Post by: Bestie on May 24, 2014, 10:00:12 pm
Post by: Thorium on May 24, 2014, 10:08:19 pm
im confused too, cause then there is no need to do f''(x) cause you know there is an inflection already???
There is a point of inflexion at x if and only if f"(x)=0 at x. Since f"(x) is the derivative function of f'(x), then we can say that a point of inflexion in f(x) is a local min/max in the f'(x).
Post by: Bestie on May 24, 2014, 10:12:19 pm
Post by: EspoirTron on May 24, 2014, 11:09:17 pm
There is a point of inflexion at x if and only if f"(x)=0 at x. Since f"(x) is the derivative function of f'(x), then we can say that a point of inflexion in f(x) is a local min/max in the f'(x).
I would be very careful in making that assumption. Consider f(x)=x^4.
Post by: lzxnl on May 25, 2014, 12:19:21 am
There is a point of inflexion at x if and only if f"(x)=0 at x. Since f"(x) is the derivative function of f'(x), then we can say that a point of inflexion in f(x) is a local min/max in the f'(x).
There is a point of inflection at x=a if and only if f''(x) changes sign at x=a (and, of course, f(x) is twice differentiable at x=a).

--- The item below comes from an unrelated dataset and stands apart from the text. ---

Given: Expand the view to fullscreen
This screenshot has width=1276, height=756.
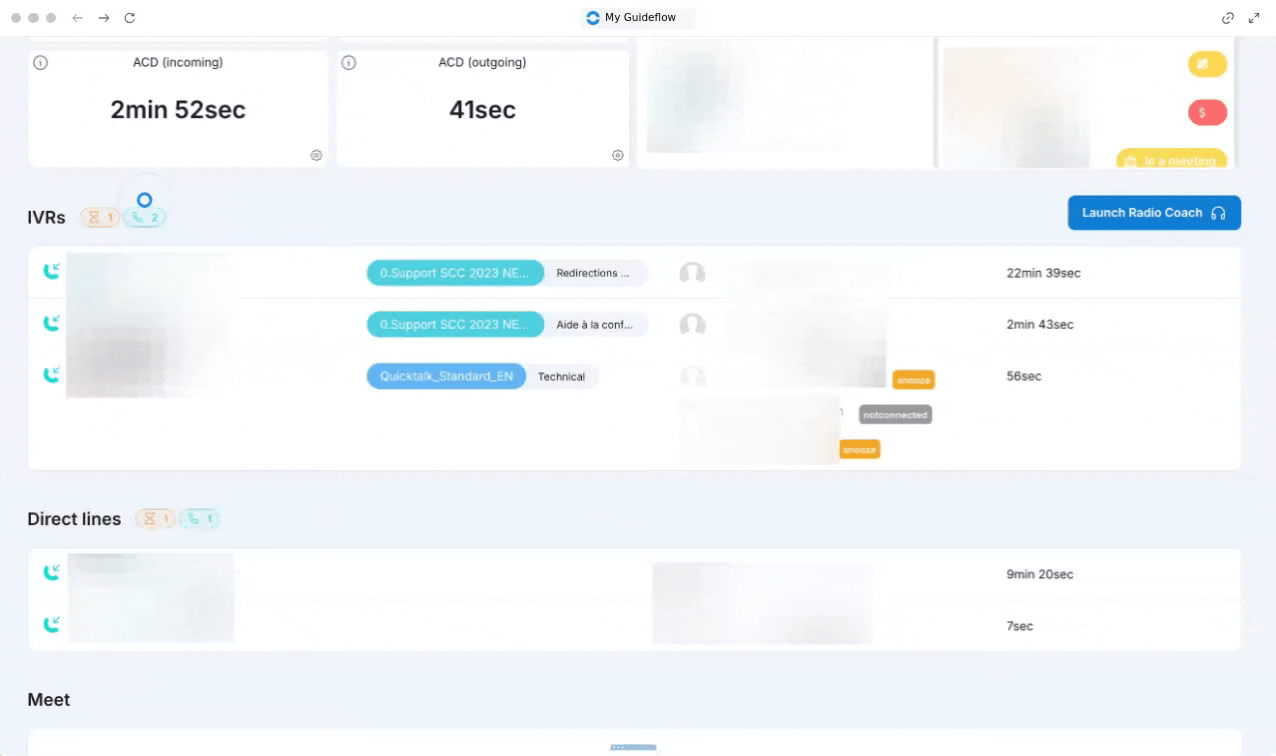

So, what you can say is that if f''(a)=0 and f'''(a) is not 0, x=a is a point of inflection. If f'''(a)=0, you'll need to examine higher order derivatives; if you keep differentiating and you keep getting zeros at x=a, if the first non-zero derivative after the second derivative is an even derivative, you have a stationary point (classified by the sign of this even derivative; positive means local minimum, negative means local maximum) and if the first non-zero derivative is an odd derivative, you have a stationary point of inflection. This assumes all higher order derivatives exist at x=a. Confused? Well you generally won't come across functions in VCE with first, second and third derivatives all zero.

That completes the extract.